| SOURCE DOCUMENT |
▼

Nearly all group members sat with the group for every game during its lifetime.
The
cheer squad’s favourite player was Phil Bradmore (139 games played, 1981-88)[21],
a maverick character with long arms and shaved head (many years before a shaved
head became an obligatory fashion accessory for the over-35s). Bradmore,
restless and wild, each match day used to prowl vast stretches of territory
centring on his centre-half-forward position. The group members loved his
exaggerated gestures and his body language; his Victorian sophistication (he
had played a few games at Footscray); and his perpetual good-natured teasing
grin. He really looked like he was playing for the camera in an era when most
WAFL matches were not televised. One of the cheer squad’s favourite chants was
“Phil Bradmore”, followed by the standard three claps, whenever Bradmore scored
a goal or did anything impressive. Sometimes the chant would break out for no
obvious reason at all. Bradmore affirmed a part of the group members themselves
as the members were mostly mavericks and misfits. Bradmore was an above-average
and arguably a brilliant player who was authentic enough to allow his true
character and personality to shine through on the field. Brian Atkinson
comments as follows about Phil Bradmore:
“I always thought that
Phil Bradmore was underrated (so did [1982-84 West Perth coach] Dennis
Cometti). I thought he was closer to ‘brilliant’ than to ‘above average’. He
was different and ‘clowned around’ a bit. He played the very difficult position
of centre half forward. He was an outstanding mark, a very very good kick, and
his accurate creative long handball to players streaming downfield was
fantastic. He kicked 193 goals and played in the NSW State of Origin team at
the 1988 Australian Football Championships in 1988 in Adelaide. It must have
been a good team because it defeated the John Todd coached Western Australian
State Team”[22]
Another of the cheer
squad’s favourite players was John “Duckie” Duckworth (117 games played,
1977-78, 1981-83, 1985)[23],
a strongly-built ruckman or key defender and an ex-Fitzroy (VFL/AFL) player,
who missed the 1984 season but made an impressive comeback in 1985 at the age
of 35 under new coach John Wynne. Vietnam veteran Duckworth was the physical
presence of the West Perth sides of the mid- to late-1970s and the early-1980s.

▲

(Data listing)
▼

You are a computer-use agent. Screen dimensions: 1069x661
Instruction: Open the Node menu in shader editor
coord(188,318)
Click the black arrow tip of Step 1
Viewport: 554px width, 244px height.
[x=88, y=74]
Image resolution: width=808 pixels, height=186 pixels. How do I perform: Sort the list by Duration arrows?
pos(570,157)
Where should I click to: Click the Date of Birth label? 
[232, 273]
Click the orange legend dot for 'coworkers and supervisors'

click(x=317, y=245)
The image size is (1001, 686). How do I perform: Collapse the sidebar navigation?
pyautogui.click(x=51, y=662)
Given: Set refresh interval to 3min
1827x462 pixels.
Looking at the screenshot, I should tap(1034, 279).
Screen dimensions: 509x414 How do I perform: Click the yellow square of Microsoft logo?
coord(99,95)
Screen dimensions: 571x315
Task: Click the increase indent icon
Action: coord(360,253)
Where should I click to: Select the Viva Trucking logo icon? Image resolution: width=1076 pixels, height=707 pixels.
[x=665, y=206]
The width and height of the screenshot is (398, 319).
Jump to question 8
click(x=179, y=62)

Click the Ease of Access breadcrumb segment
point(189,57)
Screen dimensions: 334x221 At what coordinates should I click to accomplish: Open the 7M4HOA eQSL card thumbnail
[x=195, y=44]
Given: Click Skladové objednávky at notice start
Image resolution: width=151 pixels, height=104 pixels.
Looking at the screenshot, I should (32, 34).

▲

| WRITTEN TASKS |
1) According to the cheer squad passage, why did Phil Bradmore affirm "a part of the group members themselves"?
2) Pick up the cheer squad passage after its final sentence and carry it forward.

| ANSWERS BELOW |
1) He affirmed a part of them because the group members were mostly mavericks and misfits, and Bradmore himself was a maverick character.

2)
He would bring some strength and machismo into West Perth teams which were
badly needed especially during heated encounters with arch-enemy East Perth.
Despite his reputation as a tough player, Magarey Medallist Duckworth had a
charm, a sense of humour, and a sense of ethics that East Perth’s strong-armed
players of that era arguably lacked. The “Central District” page at Full Points
Footy, a South Australian website authored by football traditionalist John
Devaney, writes as follows about John Duckworth:
“Vietnam veteran John Duckworth became Centrals’ second Magarey
Medallist in 1979 after a barnstorming debut season with the Dogs. Duckworth
was the latest in a series of outstanding West Australians to represent the
club, and although he only played a total of 42 games over two seasons at
Elizabeth his impact on the club as well as on the game in South Australia in
general went well beyond this”.[24]
The same webpage lists
Duckworth as one of the top nine best ever Central District footballers in a
list which starts off with the great Hawthorn (VFL/AFL) rover John “The Rat”
Platten. Part of this humble, charming, and warm West Perth ethos that the cheer
squad members identified with in the 1980s could be said to have been a legacy
of the West Perth greats of the 1960s and 1970s, Bill Dempsey, Mel Whinnen, and
Graham “Polly” Farmer, all of whom were fair ball-players and committed
team-men who never wanted to give undue attention to their own efforts. Years
later I would often drive along The Graham Farmer Freeway, actually a tunnel
for most of its length, which follows the same pathway that Farmer took from
East Perth to West Perth, and silently offer my respects to the great man.
Long-serving players John Duckworth, Les Fong, and Geoff Hendriks (170 games
played, 1975-85)[25]
linked the West Perth of the mid-1980s with the West Perth of the mid-1970s. In
the same way, the arrogance and aggression of former captain Mal Brown lingered
on in the East Perth teams of the late-1970s.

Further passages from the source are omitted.